Pauline Guedj  • 16 octobre 2024 abonné·es
« Grande-Terre », post-scriptum caribéen
Enregistré avec le groupe Crisol en Guadeloupe, le disque était resté inédit, et sa parution attendue par les musiciens qui y ont participé
© Ice Boy Tell

Grande-Terre / Roy Hargrove / Verve / 13,99 euros (CD) / 31,99 euros (vinyle, édition limitée).

En 1995, le trompettiste Roy Hargrove est invité à Cuba par le pianiste Chucho Valdés. Il est alors âgé de 26 ans et possède une solide carrière dans le monde du jazz. Né au Texas, Hargrove avait été repéré par Wynton Marsalis, trompettiste et futur directeur du Jazz at the Lincoln Center. Après un court passage à la Berklee School of Music et à la New School, il partage, à 17 ans, la scène avec Dizzy Gillespie ou Freddie Hubbard.

###

◆ Liste des activités
1. D'après l'article, quel âge avait Roy Hargrove lorsqu'il a été invité à Cuba en 1995 ?
2. Veuillez dresser la liste de tous les musiciens nommés dans le dernier paragraphe de l'article.
3. Recopiez tout ce qui va de « Pauline Guedj  • » jusqu'à « (vinyle, édition limitée). » dans l'article, en remplaçant « Guadeloupe » par « Martinique ».
Les enregistrements proviennent d'une autre source que l'article.

◆ Enregistrements issus d'un jeu de données
###

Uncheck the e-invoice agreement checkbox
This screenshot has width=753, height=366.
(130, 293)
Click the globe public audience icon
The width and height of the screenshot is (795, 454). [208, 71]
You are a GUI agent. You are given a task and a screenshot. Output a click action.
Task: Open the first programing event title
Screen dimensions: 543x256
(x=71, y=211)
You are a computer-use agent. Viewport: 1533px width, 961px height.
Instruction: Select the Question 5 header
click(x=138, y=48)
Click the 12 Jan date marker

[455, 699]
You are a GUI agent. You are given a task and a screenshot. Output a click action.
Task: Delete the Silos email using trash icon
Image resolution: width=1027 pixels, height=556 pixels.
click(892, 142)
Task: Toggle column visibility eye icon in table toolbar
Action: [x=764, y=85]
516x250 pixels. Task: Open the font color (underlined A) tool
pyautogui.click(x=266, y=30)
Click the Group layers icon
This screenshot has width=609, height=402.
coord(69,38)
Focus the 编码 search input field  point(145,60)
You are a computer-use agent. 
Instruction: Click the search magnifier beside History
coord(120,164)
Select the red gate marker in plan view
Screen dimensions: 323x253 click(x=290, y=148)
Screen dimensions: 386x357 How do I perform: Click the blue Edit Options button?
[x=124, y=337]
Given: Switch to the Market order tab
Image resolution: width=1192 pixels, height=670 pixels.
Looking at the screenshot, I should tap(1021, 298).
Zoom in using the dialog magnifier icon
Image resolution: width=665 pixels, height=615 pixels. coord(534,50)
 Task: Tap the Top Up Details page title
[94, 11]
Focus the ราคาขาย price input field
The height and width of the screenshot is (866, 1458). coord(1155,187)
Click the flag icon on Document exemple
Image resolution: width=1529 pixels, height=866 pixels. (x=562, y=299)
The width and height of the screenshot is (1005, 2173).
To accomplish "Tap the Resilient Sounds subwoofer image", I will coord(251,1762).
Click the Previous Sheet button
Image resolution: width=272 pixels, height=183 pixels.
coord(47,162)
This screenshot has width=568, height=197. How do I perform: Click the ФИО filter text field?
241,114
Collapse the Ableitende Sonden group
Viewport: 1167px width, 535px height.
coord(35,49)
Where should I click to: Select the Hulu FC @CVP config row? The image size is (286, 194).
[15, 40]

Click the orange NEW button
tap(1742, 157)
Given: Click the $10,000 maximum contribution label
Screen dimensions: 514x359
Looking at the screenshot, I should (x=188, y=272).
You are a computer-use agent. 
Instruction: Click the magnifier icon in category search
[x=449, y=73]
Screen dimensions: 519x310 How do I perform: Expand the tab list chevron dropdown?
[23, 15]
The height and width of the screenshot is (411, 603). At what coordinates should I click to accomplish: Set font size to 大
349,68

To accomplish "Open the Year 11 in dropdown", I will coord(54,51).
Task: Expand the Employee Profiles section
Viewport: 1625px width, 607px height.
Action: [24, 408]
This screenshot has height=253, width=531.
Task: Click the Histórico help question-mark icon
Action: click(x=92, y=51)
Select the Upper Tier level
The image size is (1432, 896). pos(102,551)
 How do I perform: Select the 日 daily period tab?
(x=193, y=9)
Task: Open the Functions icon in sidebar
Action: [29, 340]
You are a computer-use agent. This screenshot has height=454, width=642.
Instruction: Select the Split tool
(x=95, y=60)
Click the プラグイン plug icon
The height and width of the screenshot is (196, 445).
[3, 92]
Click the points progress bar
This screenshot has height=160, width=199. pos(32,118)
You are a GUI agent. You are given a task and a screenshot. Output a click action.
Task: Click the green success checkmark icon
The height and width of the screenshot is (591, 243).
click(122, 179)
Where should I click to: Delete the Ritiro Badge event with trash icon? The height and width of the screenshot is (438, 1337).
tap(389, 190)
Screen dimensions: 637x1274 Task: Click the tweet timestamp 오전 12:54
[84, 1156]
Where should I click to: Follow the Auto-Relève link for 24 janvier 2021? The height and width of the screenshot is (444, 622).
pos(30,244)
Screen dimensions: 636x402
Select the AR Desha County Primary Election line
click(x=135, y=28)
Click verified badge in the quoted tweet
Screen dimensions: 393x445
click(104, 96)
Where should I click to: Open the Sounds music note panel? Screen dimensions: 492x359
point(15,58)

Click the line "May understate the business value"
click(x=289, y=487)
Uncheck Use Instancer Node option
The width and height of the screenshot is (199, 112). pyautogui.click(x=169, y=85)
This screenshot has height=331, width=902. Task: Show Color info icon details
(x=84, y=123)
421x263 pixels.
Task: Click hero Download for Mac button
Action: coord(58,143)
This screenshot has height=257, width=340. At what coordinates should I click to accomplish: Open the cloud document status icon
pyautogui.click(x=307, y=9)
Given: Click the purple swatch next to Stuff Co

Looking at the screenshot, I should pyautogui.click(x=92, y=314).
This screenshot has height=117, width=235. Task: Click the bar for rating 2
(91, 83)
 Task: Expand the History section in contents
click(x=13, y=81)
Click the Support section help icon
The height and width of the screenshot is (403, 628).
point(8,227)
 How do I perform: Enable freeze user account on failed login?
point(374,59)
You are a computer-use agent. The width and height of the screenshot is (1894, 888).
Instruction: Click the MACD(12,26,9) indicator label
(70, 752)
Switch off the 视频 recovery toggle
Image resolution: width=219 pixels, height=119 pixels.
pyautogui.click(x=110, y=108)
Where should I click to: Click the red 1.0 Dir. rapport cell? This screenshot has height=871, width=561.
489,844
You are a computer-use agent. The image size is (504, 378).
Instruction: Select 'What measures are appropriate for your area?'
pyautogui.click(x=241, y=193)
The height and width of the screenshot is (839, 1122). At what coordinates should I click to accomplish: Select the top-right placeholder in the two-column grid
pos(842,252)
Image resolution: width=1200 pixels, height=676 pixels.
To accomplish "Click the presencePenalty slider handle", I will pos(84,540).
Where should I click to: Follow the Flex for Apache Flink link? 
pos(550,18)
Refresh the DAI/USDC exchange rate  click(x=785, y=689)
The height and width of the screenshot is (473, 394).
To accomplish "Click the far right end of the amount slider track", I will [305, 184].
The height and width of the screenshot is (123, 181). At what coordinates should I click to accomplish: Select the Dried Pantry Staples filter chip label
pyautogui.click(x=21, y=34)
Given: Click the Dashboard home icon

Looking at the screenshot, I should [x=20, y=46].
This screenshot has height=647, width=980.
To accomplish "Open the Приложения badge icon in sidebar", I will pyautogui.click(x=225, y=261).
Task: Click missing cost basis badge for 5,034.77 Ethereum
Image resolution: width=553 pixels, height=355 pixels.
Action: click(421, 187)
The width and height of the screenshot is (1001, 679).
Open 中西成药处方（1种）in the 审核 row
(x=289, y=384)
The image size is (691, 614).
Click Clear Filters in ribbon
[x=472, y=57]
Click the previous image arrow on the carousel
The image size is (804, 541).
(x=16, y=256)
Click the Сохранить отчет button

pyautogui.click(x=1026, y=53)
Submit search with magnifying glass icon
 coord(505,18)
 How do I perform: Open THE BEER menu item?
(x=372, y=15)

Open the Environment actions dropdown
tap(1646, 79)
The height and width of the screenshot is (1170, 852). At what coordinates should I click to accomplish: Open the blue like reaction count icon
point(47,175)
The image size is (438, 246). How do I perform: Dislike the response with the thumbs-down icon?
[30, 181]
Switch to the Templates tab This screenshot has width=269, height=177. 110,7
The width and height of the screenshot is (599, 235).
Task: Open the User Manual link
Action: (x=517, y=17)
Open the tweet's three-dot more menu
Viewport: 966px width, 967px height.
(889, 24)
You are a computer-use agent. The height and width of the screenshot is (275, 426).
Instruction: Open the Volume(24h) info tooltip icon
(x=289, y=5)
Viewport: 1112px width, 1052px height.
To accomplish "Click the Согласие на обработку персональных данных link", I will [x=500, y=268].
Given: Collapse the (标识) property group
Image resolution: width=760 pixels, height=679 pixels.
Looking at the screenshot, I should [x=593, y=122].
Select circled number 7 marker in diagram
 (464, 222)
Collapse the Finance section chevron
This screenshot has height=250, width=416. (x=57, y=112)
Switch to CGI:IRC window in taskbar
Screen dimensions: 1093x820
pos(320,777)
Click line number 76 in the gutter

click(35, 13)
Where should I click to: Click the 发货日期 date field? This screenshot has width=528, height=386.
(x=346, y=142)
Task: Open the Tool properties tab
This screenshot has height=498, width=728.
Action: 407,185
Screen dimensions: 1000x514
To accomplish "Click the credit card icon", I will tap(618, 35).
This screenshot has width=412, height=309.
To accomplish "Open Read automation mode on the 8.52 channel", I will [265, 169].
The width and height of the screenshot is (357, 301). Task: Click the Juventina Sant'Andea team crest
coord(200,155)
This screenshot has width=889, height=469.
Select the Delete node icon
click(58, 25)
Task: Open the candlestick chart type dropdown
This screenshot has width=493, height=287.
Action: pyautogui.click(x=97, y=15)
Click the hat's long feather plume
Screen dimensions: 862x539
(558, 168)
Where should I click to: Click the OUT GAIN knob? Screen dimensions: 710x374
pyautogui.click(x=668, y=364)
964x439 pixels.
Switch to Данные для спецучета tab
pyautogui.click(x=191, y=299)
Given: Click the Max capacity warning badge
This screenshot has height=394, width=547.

###

◆ Réponses aux exercices
1. Il avait 26 ans.

2. Roy Hargrove, Chucho Valdés, Wynton Marsalis, Dizzy Gillespie, Freddie Hubbard

3.
Pauline Guedj  • 16 octobre 2024 abonné·es
« Grande-Terre », post-scriptum caribéen
Enregistré avec le groupe Crisol en Martinique, le disque était resté inédit, et sa parution attendue par les musiciens qui y ont participé
© Ice Boy Tell

Grande-Terre / Roy Hargrove / Verve / 13,99 euros (CD) / 31,99 euros (vinyle, édition limitée).